- [Directions]
Edit the listing from the line containing "Viewport: 720px width, 1600px height." through the line containing "pos(592,102)", both included, so that "more menu" reads "options menu", leaving everything else the same. Omit the pictures from your version.

- [Dataset content]
··········

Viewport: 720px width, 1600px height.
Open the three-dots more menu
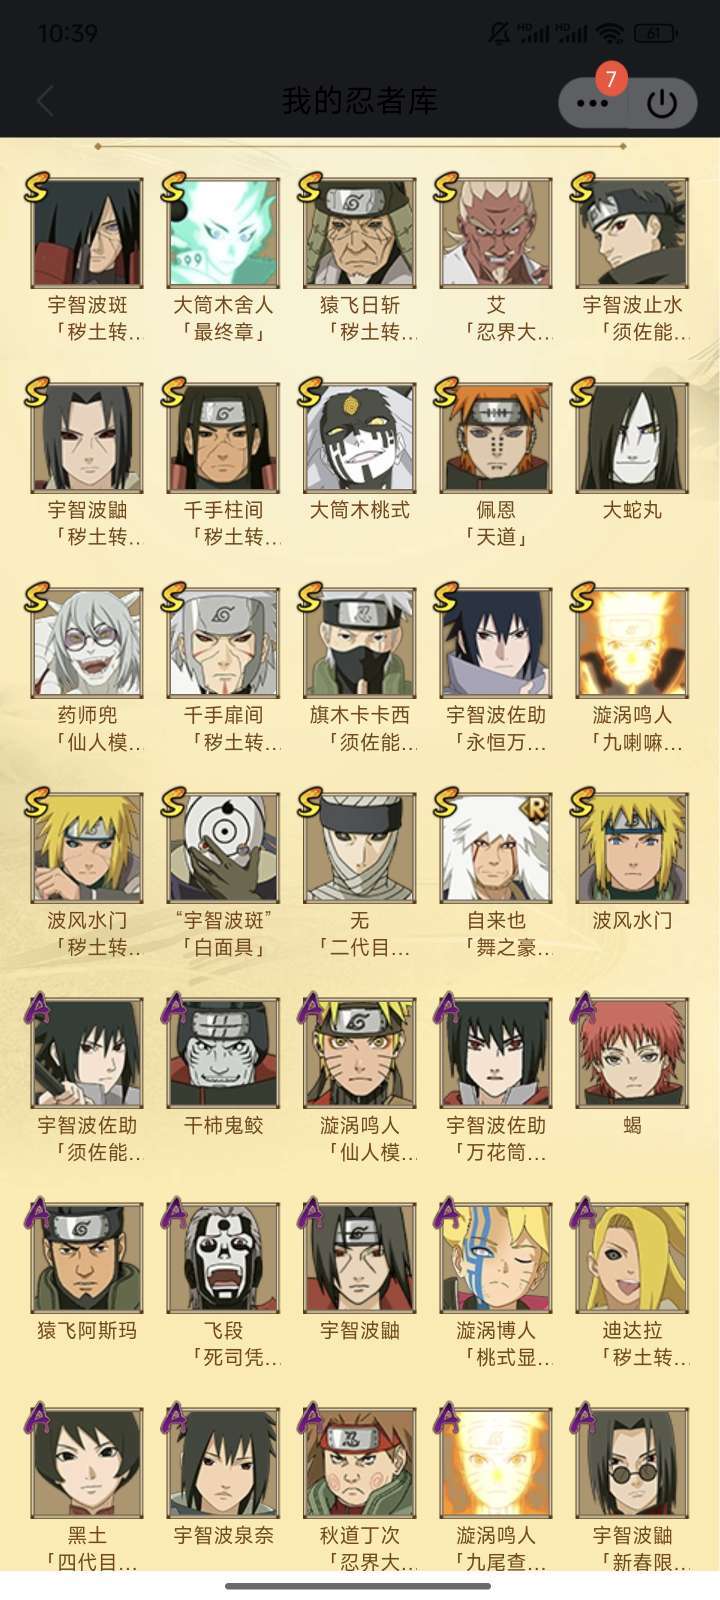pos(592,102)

··········

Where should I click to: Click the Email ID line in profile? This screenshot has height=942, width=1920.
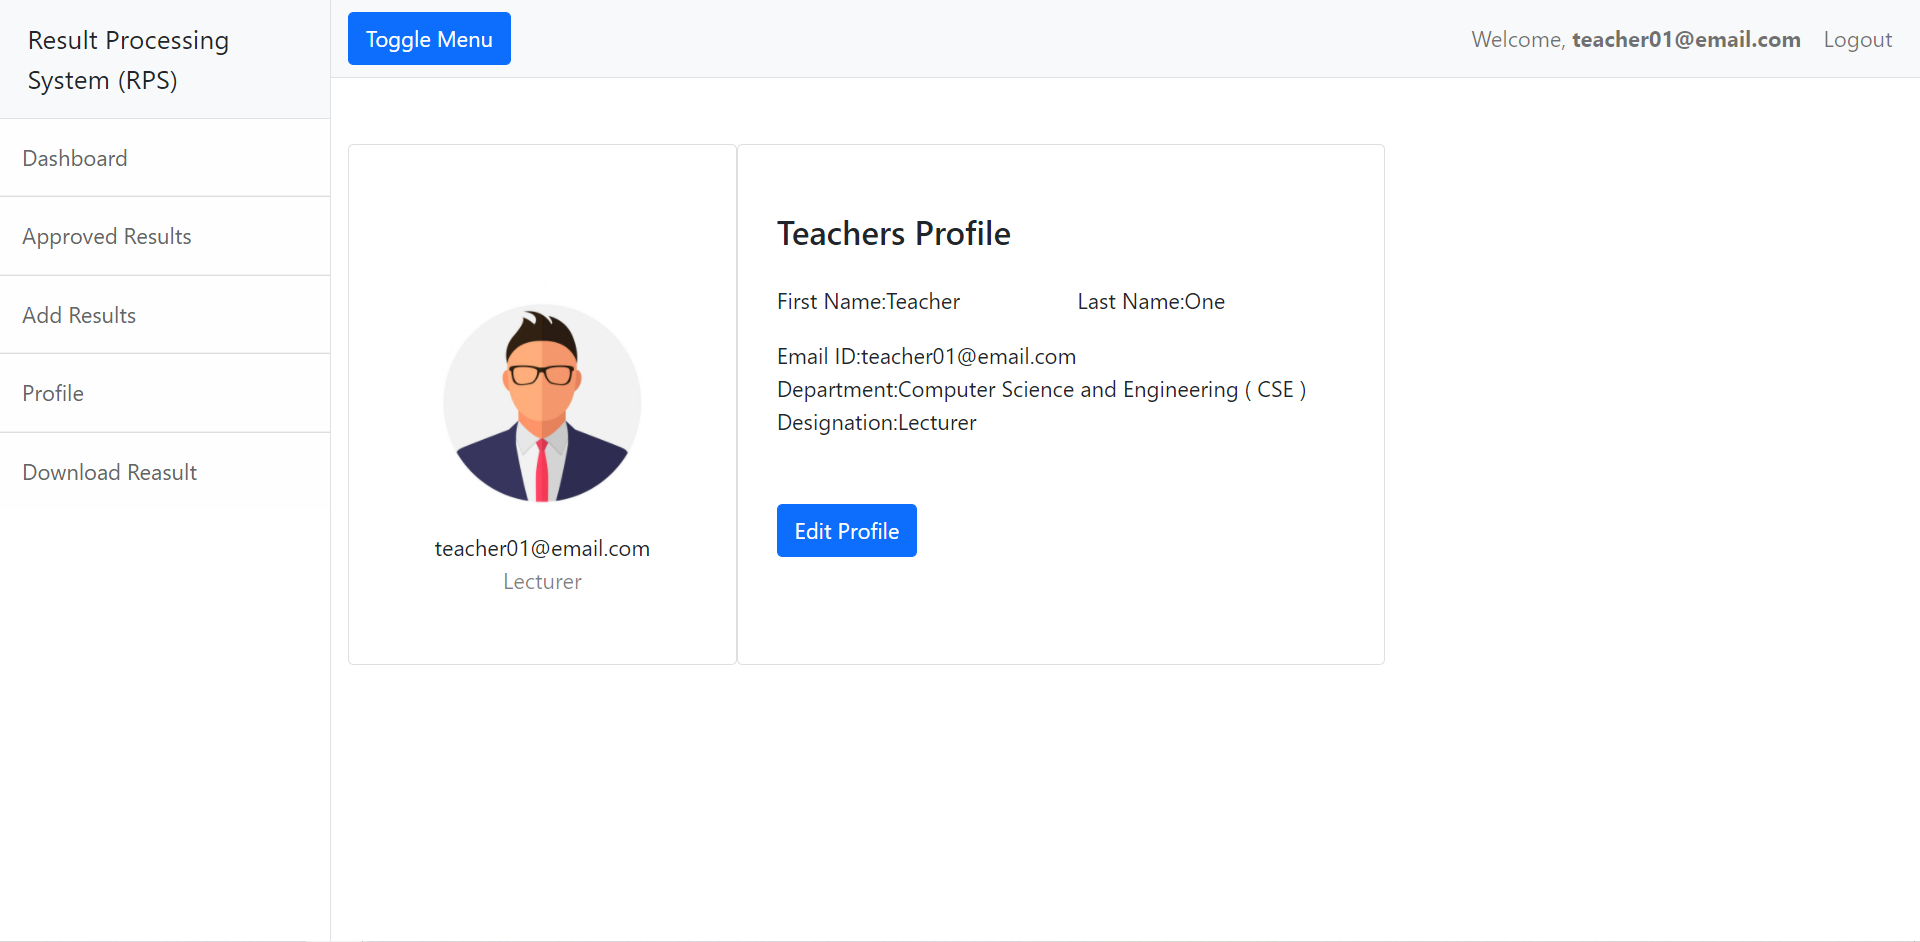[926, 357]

··········

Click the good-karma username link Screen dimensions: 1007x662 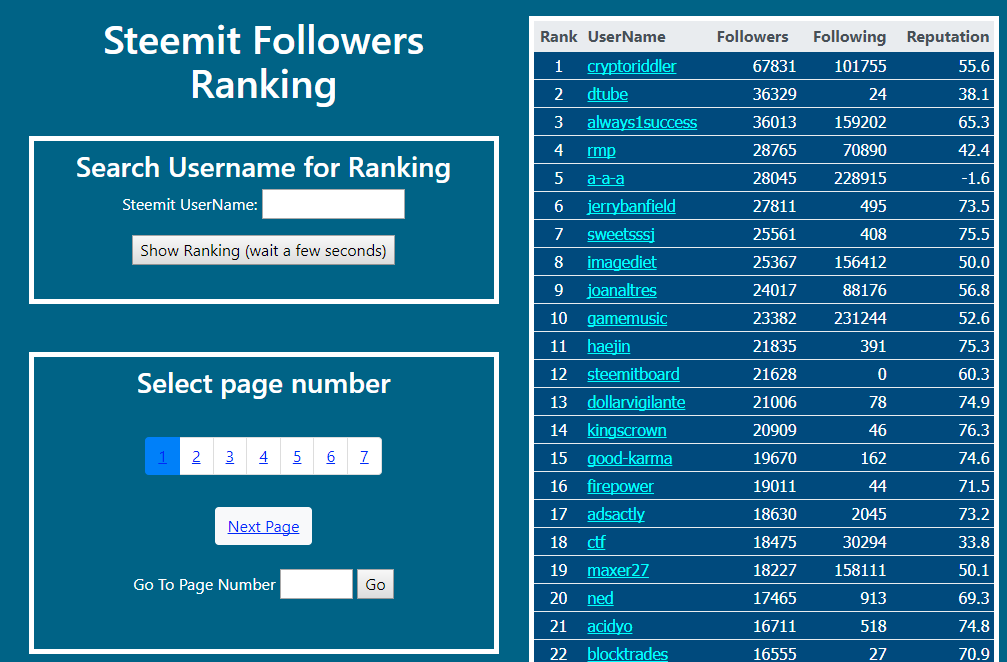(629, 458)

··········

- [Answer for the task]
Viewport: 720px width, 1600px height.
Open the three-dots options menu
pos(592,102)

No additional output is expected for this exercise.